Back stretches when done on a regular basis will maintain the flexibility of your spinal ligaments, muscles and fascia.   Maintaining back mobility by doing a few regular back stretching exercises is extremely important in terms of preventing back pain.

Why do back stretches?  ..   Back stretches are necessary to maintain:

  • Maintain joint mobility and good health
  • Sustain good posture
  • Normalise forces on spinal discs

Can stretching your back prevent back pain?

Stretching your back will prevent mechanical back pain that results from shortening soft tissues. This is called a dysfunction. A dysfunction results when a spinal segment or segments lose their range of motion. This is usually a progressive condition that develops slowly over the course of years through the maintenance of poor postures.

By stretching your back on a regular basis you stretch the ligaments as well as the muscles and prevent the shortening that leads to dysfunction.

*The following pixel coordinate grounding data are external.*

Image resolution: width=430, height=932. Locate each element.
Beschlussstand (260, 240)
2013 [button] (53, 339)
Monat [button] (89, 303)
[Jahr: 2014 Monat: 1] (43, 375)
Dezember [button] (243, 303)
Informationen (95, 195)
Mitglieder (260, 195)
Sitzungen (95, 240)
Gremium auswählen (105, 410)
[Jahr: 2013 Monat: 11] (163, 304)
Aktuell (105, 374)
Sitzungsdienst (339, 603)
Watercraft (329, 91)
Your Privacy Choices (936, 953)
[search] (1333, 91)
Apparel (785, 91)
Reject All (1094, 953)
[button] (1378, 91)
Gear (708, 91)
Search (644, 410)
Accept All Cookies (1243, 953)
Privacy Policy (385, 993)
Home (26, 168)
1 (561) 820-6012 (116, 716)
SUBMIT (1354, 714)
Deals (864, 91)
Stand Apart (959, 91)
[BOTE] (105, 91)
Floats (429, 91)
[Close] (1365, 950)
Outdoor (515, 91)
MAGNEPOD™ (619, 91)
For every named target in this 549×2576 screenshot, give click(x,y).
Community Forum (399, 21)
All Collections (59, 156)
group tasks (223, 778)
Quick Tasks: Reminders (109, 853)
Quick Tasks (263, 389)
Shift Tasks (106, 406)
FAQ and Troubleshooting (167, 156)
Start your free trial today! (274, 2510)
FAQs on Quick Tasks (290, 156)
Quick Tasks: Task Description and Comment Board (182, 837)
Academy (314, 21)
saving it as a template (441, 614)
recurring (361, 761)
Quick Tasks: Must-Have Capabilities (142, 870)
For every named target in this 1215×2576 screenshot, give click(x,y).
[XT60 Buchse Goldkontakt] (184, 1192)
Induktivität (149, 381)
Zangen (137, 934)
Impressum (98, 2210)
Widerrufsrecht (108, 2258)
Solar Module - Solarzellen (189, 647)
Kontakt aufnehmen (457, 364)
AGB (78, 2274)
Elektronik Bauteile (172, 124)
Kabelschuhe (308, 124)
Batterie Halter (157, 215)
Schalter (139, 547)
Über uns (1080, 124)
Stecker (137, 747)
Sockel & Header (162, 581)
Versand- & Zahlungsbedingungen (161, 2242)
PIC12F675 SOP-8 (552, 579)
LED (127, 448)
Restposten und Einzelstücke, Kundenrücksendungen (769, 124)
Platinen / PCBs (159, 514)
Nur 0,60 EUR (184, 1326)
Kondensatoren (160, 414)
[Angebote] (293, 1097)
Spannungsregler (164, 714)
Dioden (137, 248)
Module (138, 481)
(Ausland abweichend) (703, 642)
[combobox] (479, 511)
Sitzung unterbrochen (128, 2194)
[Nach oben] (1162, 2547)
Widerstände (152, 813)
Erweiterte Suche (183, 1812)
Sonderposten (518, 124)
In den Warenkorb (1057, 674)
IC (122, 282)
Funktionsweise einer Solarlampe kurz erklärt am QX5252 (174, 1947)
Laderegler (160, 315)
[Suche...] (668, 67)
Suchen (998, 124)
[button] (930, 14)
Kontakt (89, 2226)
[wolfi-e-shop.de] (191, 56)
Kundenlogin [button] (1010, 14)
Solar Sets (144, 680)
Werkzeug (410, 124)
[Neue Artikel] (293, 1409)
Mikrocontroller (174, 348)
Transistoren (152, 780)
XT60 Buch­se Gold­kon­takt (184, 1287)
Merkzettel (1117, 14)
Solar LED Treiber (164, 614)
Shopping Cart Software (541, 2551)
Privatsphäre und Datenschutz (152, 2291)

The following back stretching exercises are suitable for a generally healthy population, however, if you have pain or an underlying pre-existing condition please consult your GP to see if these back stretches are appropriate for you. 

Knees to chest stretch

  1. Lie on your back on a bed or on the floor with your head on a pillow.
  2. Bend your knees up so that your feet are flat on your floor.
  3. Grab hold of both your knees and slowly pull them up toward your chest. If you have discomfort in your knees doing this you may grab the back of your thighs. If your abdomen gets in the way then spread your legs apart and pull up. Keep your neck and shoulders relaxed during this stretch and breathe normally.
  4. Slowly straighten your arms while continuing to hold onto your knees. Repeat the above ten times  

Back extension in Lying

  1. Lie on the floor or your bed face down.
  2. Put your hands at your sides at shoulder level like you are going to do a push up.
  3. Whilst keeping your back relaxed and hips on the floor, push your shoulders up and straighten your arms.
  4. Exhale when you reach the top and let your mid back sag as you exhale.
  5. Slowly lower yourself to the starting position. Do not hold this position, but simply repeat the up and down motion 10 times.


Kneeling Lumbar Flexion

  1. Kneel down and sit on your heels.
  2. Keep knees about hip-width apart.
  3. Place your hands on your thighs.
  4. Slide your hands down your thighs onto the floor in front of you supporting your weight as your trunk moves down toward the floor. If you are able to you may rest your forehead on the floor.
  5. Breathe deeply allowing your back to relax and Hold this position. for 30 to 60 seconds.

This is a gentle stretch for the lumbar extensors. Also being stretched are latissimus dorsi, teres major, lower trapezius, gluteals, lumbodorsal fascia, part of the quadriceps, and ankle dorsiflexors.


Pelvic Tilt

  1. Lie on your back on the floor with a pillow under your head.
  2. Bend your knees so that your feet are flat on the floor.
  3. As you lay there you will notice there is likely a space between your lower back and the floor. Tighten your abdominal muscles by pulling your naval in and lifting your tail bone up.
  4. Your pelvis should still be on the floor but you should be able to feel your lower back against the floor.
  5. Hold this position for 10 seconds, and repeat 10 times.